> What to work on:
The response must contain the complete data, printed exactly.

(Entries taken from a collection)
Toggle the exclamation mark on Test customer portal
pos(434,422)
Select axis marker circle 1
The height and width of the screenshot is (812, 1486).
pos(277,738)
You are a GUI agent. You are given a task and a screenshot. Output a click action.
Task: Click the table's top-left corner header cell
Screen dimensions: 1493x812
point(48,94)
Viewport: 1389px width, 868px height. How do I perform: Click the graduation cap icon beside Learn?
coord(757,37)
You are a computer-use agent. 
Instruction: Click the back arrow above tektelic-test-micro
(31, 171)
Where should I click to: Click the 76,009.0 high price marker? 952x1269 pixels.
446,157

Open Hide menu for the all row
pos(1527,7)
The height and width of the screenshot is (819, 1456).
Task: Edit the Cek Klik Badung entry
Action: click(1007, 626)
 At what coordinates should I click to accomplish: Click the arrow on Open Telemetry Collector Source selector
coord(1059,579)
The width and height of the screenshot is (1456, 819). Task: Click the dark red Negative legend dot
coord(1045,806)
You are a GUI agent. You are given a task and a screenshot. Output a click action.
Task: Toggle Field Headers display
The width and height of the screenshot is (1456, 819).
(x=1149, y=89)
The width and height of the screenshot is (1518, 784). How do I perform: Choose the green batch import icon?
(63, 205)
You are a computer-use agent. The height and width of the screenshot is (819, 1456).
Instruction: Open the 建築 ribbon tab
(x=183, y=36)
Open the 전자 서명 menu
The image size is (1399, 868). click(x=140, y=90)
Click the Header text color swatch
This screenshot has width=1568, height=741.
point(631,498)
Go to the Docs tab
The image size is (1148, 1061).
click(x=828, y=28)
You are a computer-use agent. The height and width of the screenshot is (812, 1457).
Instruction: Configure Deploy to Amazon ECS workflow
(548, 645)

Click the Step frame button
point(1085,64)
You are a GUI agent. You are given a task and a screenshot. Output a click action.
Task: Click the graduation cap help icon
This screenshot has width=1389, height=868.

> Reply:
Toggle the exclamation mark on Test customer portal
pos(434,422)
Select axis marker circle 1
The height and width of the screenshot is (812, 1486).
pos(277,738)
You are a GUI agent. You are given a task and a screenshot. Output a click action.
Task: Click the table's top-left corner header cell
Screen dimensions: 1493x812
point(48,94)
Viewport: 1389px width, 868px height. How do I perform: Click the graduation cap icon beside Learn?
coord(757,37)
You are a computer-use agent. 
Instruction: Click the back arrow above tektelic-test-micro
(31, 171)
Where should I click to: Click the 76,009.0 high price marker? 952x1269 pixels.
446,157

Open Hide menu for the all row
pos(1527,7)
The height and width of the screenshot is (819, 1456).
Task: Edit the Cek Klik Badung entry
Action: click(1007, 626)
 At what coordinates should I click to accomplish: Click the arrow on Open Telemetry Collector Source selector
coord(1059,579)
The width and height of the screenshot is (1456, 819). Task: Click the dark red Negative legend dot
coord(1045,806)
You are a GUI agent. You are given a task and a screenshot. Output a click action.
Task: Toggle Field Headers display
The width and height of the screenshot is (1456, 819).
(x=1149, y=89)
The width and height of the screenshot is (1518, 784). How do I perform: Choose the green batch import icon?
(63, 205)
You are a computer-use agent. The height and width of the screenshot is (819, 1456).
Instruction: Open the 建築 ribbon tab
(x=183, y=36)
Open the 전자 서명 menu
The image size is (1399, 868). click(x=140, y=90)
Click the Header text color swatch
This screenshot has width=1568, height=741.
point(631,498)
Go to the Docs tab
The image size is (1148, 1061).
click(x=828, y=28)
You are a computer-use agent. The height and width of the screenshot is (812, 1457).
Instruction: Configure Deploy to Amazon ECS workflow
(548, 645)

Click the Step frame button
point(1085,64)
You are a GUI agent. You are given a task and a screenshot. Output a click action.
Task: Click the graduation cap help icon
This screenshot has width=1389, height=868.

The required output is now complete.